Image of Muscat, Oman, taken by DigitalGlobe’s GeoEye-1 on 10 October 2014. Image courtesy of DigitalGlobe.

DigitalGlobe has released a selection of GBDX NoteBooks that will give different customer groups access to a wealth of valuable information from across the company’s Geospatial Big Data platform (GBDX) and is also offering a selection of tutorials on how to use them.

The Notebooks were initially created for developers, data scientists, imagery scientists, and machine learning and deep learning researchers but they will now be accessible to a much broader variety of users such as the insurance, automotive, energy, and technology industries, enabling them to solve complex problems and to make rapid and well-informed decisions based on the data.

The Notebooks, which use the familiar open source Jupyter Notebooks environment, will provide access to DigitalGlobe’s 18-year, 100 PB library of high-resolution, multispectral imagery, as well as pre-built machine learning and remote sensing algorithms. Customers will choose from three e-commerce subscription levels on top of which GBDX Notebooks offer a community tier, furnishing customers with ready access to the latest imagery from NASA’s Landsat satellite, ESA’s Sentinel satellite, DigitalGlobe’s Open Data Program, and DigitalGlobe’s complete IKONOS archive.

Using one of the three available e-commerce tiers, customers can develop and run at scale proprietary algorithms, Maxar-developed algorithms, or open source algorithms, including:

Mapping Navigable Airspace for Drones: By combining DigitalGlobe’s imagery, digital surface models, a tree detection model, and Ecopia Building Footprints powered by DigitalGlobe, this GBDX Notebook visualizes obstructions that would impact the flight paths of drones and UAVs, solving a key problem for the emerging drone and UAV navigation sectors.

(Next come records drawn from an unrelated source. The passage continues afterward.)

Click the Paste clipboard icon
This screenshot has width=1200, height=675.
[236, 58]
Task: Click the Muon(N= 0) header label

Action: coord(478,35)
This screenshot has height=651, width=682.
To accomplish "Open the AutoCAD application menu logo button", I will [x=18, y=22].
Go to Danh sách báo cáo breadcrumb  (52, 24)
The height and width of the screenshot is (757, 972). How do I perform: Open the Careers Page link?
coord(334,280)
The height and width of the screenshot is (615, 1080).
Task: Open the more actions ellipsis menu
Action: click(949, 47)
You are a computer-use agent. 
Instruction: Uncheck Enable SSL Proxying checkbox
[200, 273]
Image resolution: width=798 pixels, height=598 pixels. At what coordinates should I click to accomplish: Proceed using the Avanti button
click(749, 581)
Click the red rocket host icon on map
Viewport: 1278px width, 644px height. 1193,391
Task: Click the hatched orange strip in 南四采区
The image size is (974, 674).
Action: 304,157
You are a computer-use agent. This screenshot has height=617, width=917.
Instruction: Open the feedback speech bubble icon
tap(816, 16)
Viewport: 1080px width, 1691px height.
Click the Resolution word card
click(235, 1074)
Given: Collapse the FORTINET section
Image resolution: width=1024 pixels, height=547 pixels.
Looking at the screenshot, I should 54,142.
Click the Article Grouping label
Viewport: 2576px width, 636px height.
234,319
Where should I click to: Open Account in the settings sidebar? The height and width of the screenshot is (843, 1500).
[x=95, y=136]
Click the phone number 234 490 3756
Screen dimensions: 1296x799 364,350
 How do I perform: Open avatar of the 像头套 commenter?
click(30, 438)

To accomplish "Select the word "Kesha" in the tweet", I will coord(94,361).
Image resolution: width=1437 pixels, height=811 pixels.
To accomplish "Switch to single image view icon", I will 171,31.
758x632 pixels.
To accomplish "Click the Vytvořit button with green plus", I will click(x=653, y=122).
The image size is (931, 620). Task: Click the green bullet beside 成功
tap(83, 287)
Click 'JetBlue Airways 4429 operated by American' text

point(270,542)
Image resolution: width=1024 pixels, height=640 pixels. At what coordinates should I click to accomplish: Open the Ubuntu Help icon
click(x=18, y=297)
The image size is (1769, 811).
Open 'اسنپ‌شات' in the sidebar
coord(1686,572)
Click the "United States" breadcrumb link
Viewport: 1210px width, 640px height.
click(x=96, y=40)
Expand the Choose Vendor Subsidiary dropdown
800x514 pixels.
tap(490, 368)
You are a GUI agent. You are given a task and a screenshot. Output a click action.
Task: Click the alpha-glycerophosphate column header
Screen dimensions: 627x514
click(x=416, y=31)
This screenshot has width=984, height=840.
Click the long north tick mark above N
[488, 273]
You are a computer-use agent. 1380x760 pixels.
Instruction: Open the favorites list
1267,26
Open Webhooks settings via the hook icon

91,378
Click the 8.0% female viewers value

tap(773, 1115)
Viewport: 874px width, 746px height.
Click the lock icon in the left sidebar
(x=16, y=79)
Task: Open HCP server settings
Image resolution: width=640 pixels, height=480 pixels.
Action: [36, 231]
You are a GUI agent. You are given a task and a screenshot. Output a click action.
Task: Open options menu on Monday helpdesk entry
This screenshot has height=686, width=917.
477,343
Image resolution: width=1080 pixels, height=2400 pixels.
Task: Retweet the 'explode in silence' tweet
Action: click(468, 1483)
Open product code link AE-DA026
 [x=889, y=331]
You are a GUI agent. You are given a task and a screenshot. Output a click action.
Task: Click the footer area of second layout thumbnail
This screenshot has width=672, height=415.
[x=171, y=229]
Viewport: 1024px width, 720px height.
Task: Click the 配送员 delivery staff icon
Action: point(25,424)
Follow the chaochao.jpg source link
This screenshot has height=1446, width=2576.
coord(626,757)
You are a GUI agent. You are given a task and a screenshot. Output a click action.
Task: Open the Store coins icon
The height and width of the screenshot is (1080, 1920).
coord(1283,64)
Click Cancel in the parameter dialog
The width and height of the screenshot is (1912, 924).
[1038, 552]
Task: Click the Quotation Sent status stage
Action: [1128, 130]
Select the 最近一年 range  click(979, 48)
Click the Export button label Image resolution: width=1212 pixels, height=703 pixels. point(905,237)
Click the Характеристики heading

Assessing Forest Fire Risk to Buildings: Calculating by hand the fire risk for every building in a city would be a time-consuming task. This GBDX Notebook combines high-resolution satellite imagery, building footprints, Normalized Difference Vegetation Index (NDVI) to determine plant health, a tree detection model, and defensible space standards to quickly identify which buildings would have a high risk of burning in the event of a wildfire, helping a city determine where to focus its fire mitigation efforts.

Change Detection for Boat Traffic: This GBDX Notebook combines feature extraction, change detection over time, and open source weather data to find business insights from imagery, specifically helping businesses identify when to expect more customers.

GBDX Notebooks represents a new and powerful component of a comprehensive machine learning platform for satellite imagery providing training data, an imagery chipping service, labeling tools, and high-speed imagery inference.